## DATASET ENTRIES

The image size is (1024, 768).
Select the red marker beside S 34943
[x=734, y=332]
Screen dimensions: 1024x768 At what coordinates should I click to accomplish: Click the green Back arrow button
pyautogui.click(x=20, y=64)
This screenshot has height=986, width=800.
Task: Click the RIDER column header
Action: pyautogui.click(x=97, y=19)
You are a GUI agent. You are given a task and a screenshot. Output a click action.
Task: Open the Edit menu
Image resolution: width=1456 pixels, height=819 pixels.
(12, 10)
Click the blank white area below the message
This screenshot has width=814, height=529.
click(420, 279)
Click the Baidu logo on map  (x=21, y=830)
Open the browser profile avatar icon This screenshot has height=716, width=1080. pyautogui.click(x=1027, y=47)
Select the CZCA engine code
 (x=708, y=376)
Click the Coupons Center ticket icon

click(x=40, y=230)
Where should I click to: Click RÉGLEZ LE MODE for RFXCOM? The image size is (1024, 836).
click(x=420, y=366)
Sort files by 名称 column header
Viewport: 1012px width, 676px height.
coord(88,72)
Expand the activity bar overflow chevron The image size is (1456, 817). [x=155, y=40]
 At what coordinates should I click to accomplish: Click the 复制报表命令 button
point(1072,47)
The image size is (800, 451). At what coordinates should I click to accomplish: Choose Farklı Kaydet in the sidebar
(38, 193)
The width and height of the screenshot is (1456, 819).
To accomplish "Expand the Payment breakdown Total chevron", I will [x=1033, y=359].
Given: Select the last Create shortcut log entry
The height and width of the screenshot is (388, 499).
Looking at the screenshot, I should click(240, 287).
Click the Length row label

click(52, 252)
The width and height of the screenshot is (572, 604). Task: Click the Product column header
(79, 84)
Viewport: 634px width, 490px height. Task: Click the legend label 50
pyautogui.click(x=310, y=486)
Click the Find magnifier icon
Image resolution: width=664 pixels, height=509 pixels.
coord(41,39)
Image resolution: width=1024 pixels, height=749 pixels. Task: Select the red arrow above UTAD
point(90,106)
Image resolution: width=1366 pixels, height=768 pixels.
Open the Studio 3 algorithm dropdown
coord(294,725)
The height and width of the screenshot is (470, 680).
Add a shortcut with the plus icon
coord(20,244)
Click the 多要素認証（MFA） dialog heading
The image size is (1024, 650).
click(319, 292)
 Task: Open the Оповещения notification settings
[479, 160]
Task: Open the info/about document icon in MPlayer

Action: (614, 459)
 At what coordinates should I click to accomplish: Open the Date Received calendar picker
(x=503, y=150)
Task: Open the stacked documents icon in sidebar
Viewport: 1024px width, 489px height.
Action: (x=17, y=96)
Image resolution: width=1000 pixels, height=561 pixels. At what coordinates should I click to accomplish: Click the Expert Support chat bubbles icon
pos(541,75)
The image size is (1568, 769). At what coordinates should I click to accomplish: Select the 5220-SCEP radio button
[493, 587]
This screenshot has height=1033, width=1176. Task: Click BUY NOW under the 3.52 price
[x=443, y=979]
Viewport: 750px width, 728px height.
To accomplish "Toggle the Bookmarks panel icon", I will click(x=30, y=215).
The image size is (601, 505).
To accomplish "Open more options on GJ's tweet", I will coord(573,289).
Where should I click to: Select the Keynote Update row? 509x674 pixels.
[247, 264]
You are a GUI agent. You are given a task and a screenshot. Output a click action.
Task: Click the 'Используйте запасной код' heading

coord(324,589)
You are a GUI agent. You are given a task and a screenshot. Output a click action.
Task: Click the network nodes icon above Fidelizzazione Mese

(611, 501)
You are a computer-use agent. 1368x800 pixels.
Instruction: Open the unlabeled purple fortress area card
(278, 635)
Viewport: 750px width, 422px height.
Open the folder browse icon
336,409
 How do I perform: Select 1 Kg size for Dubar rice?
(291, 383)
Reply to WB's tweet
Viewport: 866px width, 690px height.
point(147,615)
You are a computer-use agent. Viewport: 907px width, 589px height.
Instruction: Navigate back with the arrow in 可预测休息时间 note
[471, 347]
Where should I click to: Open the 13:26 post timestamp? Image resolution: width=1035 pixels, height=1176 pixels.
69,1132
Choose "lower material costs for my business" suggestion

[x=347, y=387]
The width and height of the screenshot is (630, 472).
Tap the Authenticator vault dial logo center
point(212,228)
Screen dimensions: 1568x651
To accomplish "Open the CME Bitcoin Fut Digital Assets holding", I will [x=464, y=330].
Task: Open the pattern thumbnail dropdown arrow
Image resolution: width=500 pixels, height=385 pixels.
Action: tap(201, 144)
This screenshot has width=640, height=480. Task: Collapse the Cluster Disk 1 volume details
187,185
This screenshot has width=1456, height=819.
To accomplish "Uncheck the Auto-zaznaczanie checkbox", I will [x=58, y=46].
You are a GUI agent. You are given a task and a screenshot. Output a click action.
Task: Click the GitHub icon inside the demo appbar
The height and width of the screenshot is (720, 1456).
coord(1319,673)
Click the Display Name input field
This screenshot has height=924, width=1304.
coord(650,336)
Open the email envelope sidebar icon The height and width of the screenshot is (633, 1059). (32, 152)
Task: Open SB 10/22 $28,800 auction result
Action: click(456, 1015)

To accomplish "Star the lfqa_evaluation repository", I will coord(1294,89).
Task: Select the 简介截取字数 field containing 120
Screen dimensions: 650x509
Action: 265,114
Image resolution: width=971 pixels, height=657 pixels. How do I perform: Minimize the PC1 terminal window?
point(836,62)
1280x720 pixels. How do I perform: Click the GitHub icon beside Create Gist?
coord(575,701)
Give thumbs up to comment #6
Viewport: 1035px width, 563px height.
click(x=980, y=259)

## REQUIRED ACTION
Whenever the string "chevron" turns up in a line above, copy that line out.

## SOLUTION TO THE PROBLEM
Expand the activity bar overflow chevron The image size is (1456, 817). [x=155, y=40]
To accomplish "Expand the Payment breakdown Total chevron", I will [x=1033, y=359].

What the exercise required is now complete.